[whatwg] Video source selection based on quality (was: <video> feedback)

Mon Feb 15 15:07:16 PST 2010

Thanks for your insight Silvia.

On Wed, Feb 10, 2010 at 2:47 AM, Silvia Pfeiffer
<silviapfeiffer1 at gmail.com> wrote:
> Firstly, I think that explicit user choice isn't a problem.
>
> As a content provider, you have several means of doing this user choice:
>
> 1) You can provide in a single (admittedly javascript-based) video
> player interface an option to the user to switch between source files
> of different quality (bitrate, width x height, audio samplerate, and
> whatever other choices you make for differently encoded content).
> This is what YouTube does in their latest players, e.g. 360p / 480p / 720p
> choice (though this is not really a quality measure, but only a
> measure of width x height, but since the display size is not changed
> in YouTube, it actually is a quality setting).

I can *maybe* see this feature being a video player UI component (more
on why in a bit), though not a JS-based one. I imagine people with
slower computers/connections and/or in more restrictive environments,
who probably stand to benefit the most from this, would be more likely
to have JS off. Additionally, it would require document authors to
take on the responsibility of scripting their own content selection
algorithms (unless there's a standard library that everyone just
copies and pastes), which seems unnecessary given the fact that
resource selection is already capable of being done by the browser
and/or server.

Also, the choices don't *only* measure width x height, but also
indicate of how frames are scanned: "p" for progressive and "i" for
interlaced, which have a direct impact on both file size and perceived
image quality. Although, the label "p" is redundant in YouTube, since
AFAIK, it automatically de-interlaces whatever you upload.

#### [DATASET SECTION]

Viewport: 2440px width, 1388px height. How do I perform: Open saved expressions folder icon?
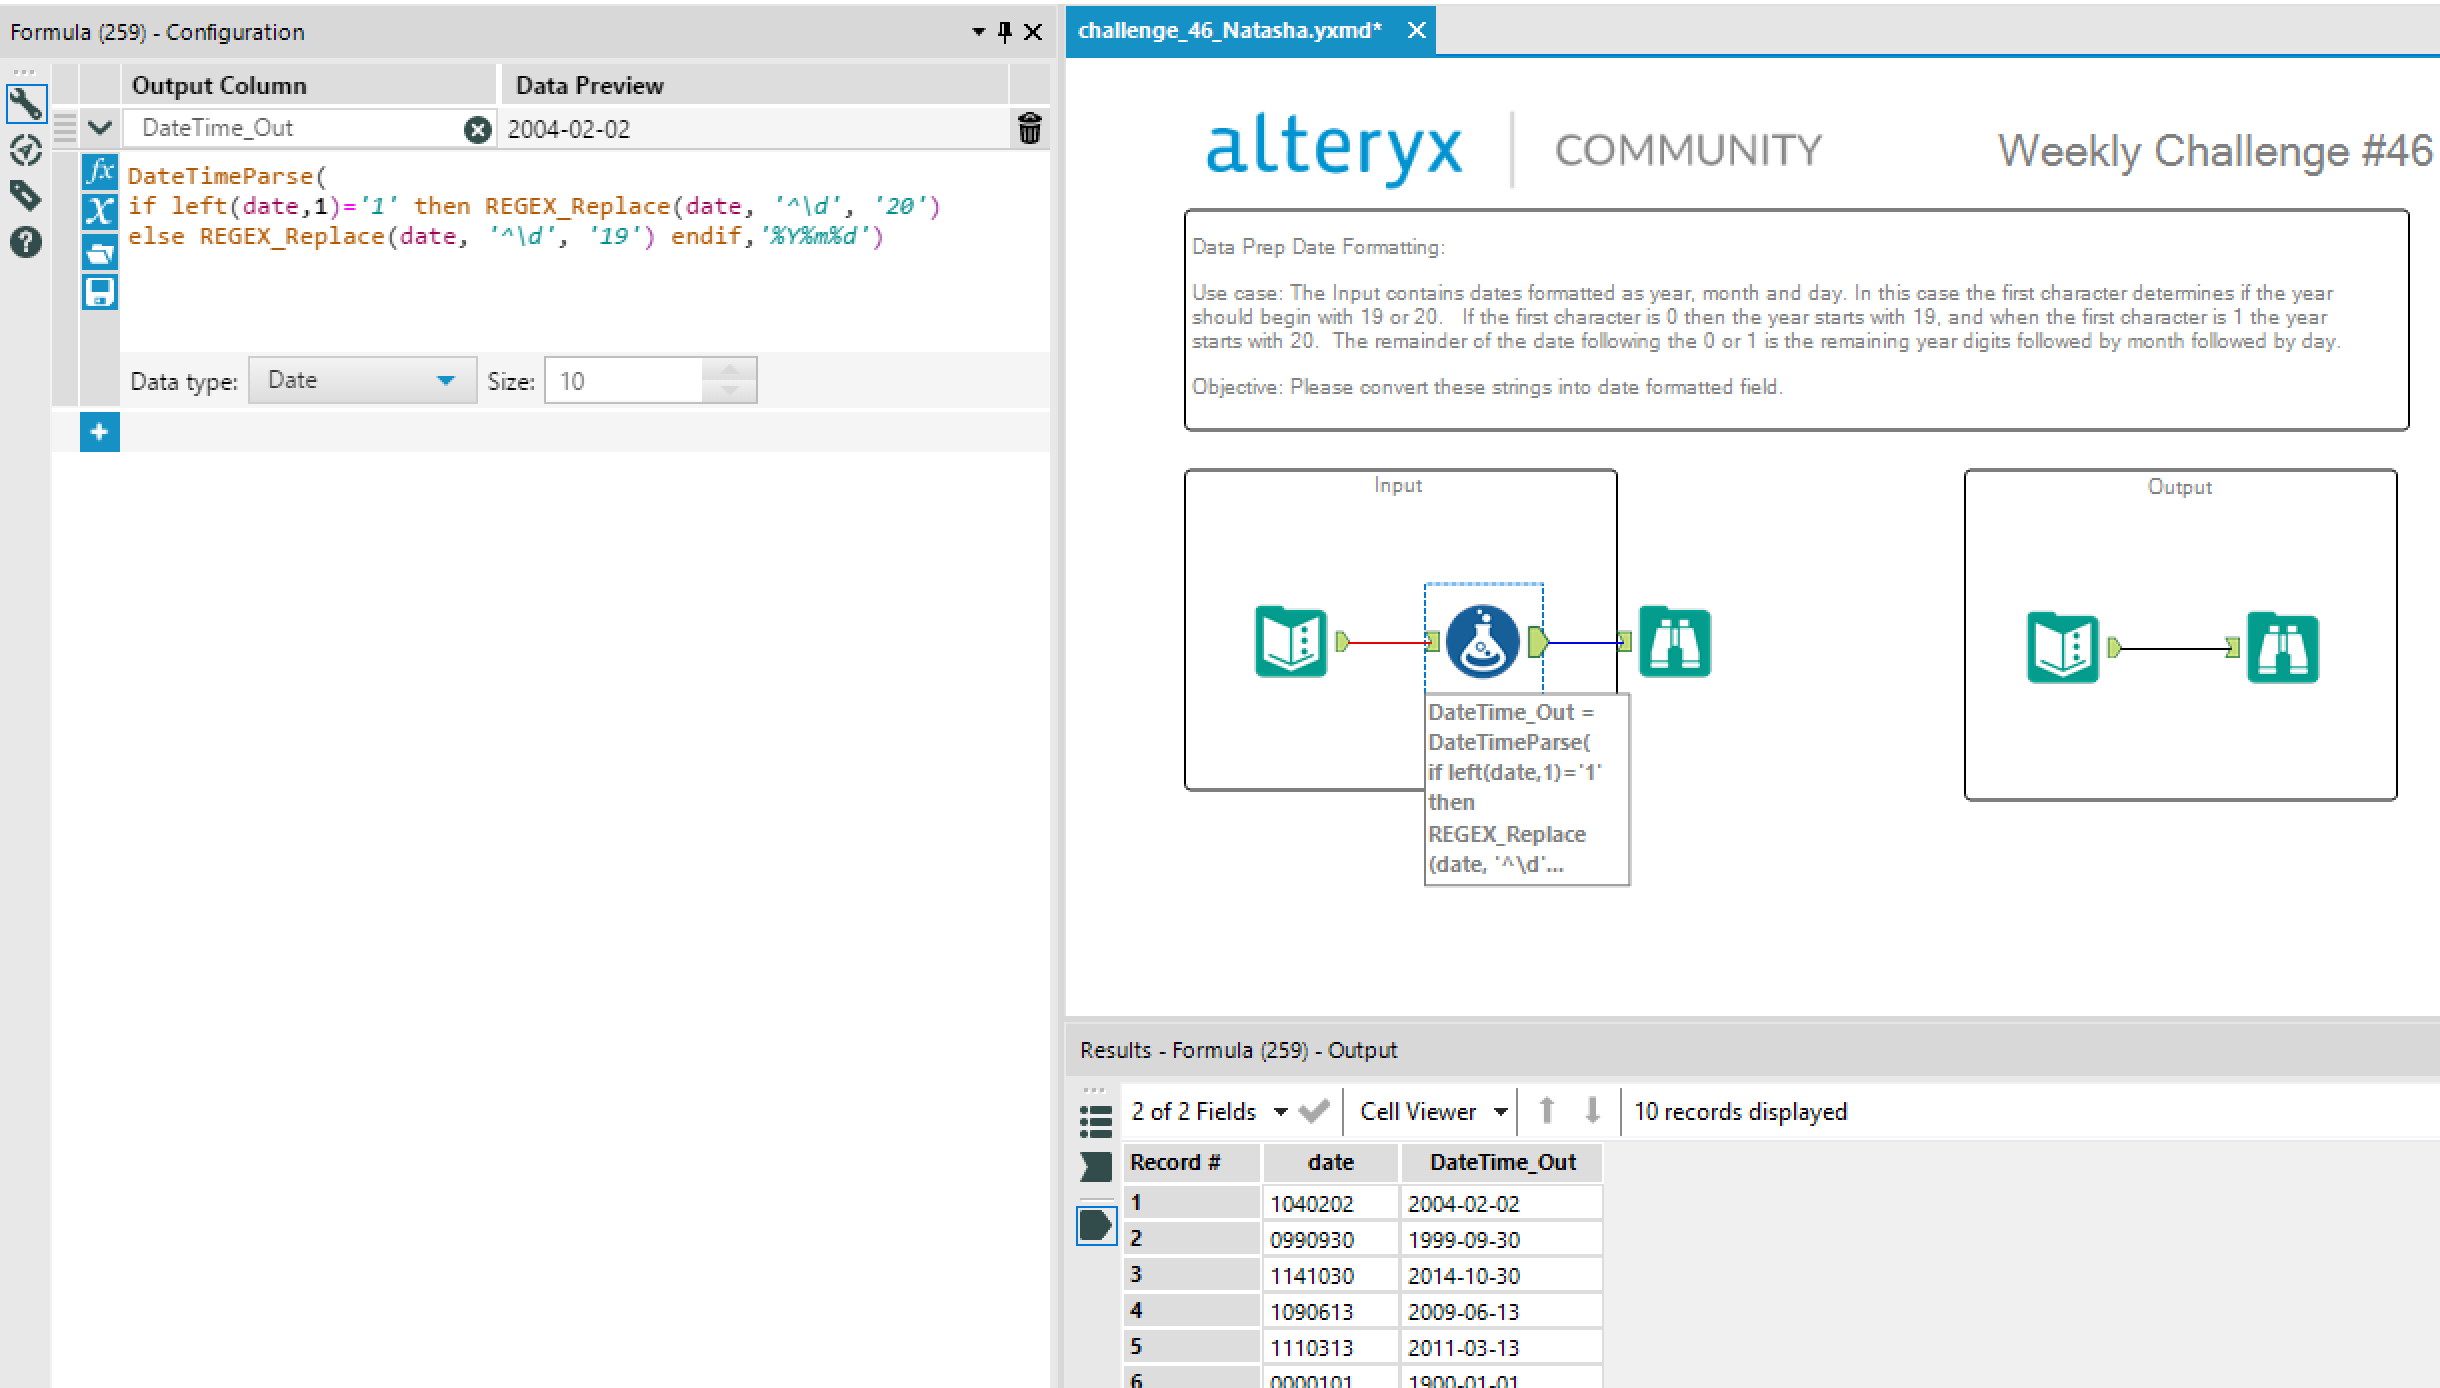(99, 252)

#### [GOAL A]
Render the sentence "Firstly, I think that explicit user choice isn't a problem." from the message on video source selection into French.
#### [GOAL B]
Reproduce the part of the message on video source selection that opens with the words containing "On Wed, Feb" and closes with "differently encoded content).".
#### [GOAL C]
Resume the message on video source selection from the point where it stops.
The material plays no role here.

#### [EXERCISE OUTPUT A]
Tout d'abord, je pense que le choix explicite de l'utilisateur ne pose pas de problème.

#### [EXERCISE OUTPUT B]
On Wed, Feb 10, 2010 at 2:47 AM, Silvia Pfeiffer
<silviapfeiffer1 at gmail.com> wrote:
> Firstly, I think that explicit user choice isn't a problem.
>
> As a content provider, you have several means of doing this user choice:
>
> 1) You can provide in a single (admittedly javascript-based) video
> player interface an option to the user to switch between source files
> of different quality (bitrate, width x height, audio samplerate, and
> whatever other choices you make for differently encoded content).

#### [EXERCISE OUTPUT C]
The problems with making this a video UI component are that:

It'd be heavily abbreviated. YouTube is using an industry convention
that has only entered consumer parlance due to HDTV marketing (just
Google "720p vs. 1080i" or "1080p TrueHD"), which ONLY specifies
height and scan type, since the rest of the information is implied due
to engineering and broadcast standards, e.g. 1080p implies 1920x1080
29.97 or 23.976 fps progressive scan; 720p implies the same but at
1280x720. But "360p" doesn't imply anything, because there's no
standard that defines it, and once you hit the SD level (480p and
below), there are two different display sizes depending on the pixel
aspect ratio.

But even if we had a standard, YouTube further dilutes the meaning of
these abbreviations since they now also have a toggle button (depicted
as two arrows at a right angle) that expands or contracts the player
but leaves the quality setting the same. So if you select "360p", and
decide you want it to fill more of your screen, it will, but then it's
no longer 360 pixels tall because it's been scaled.

The alternative would be to specify the video information in full, or
in a partially-abbreviated form. But then you'd have to cram stuff
like "1920x1080p24 (Scaled to 1280x720)" into the UI, which crowds the
other controls and hinders the viewing experience.

The other thing is that so much goes into video. Yes,

> (bitrate, width x height, audio samplerate

go into it, but

> whatever other choices you make for differently encoded content).

covers a huge spectrum, as I previously outlined in the original
thread: <http://lists.whatwg.org/htdig.cgi/whatwg-whatwg.org/2009-December/024520.html>.

All of this criteria is potentially useful, so maybe the goal for now
should be to prioritize them in the order of importance they'd be to
the average user and implement a high-ranking subset.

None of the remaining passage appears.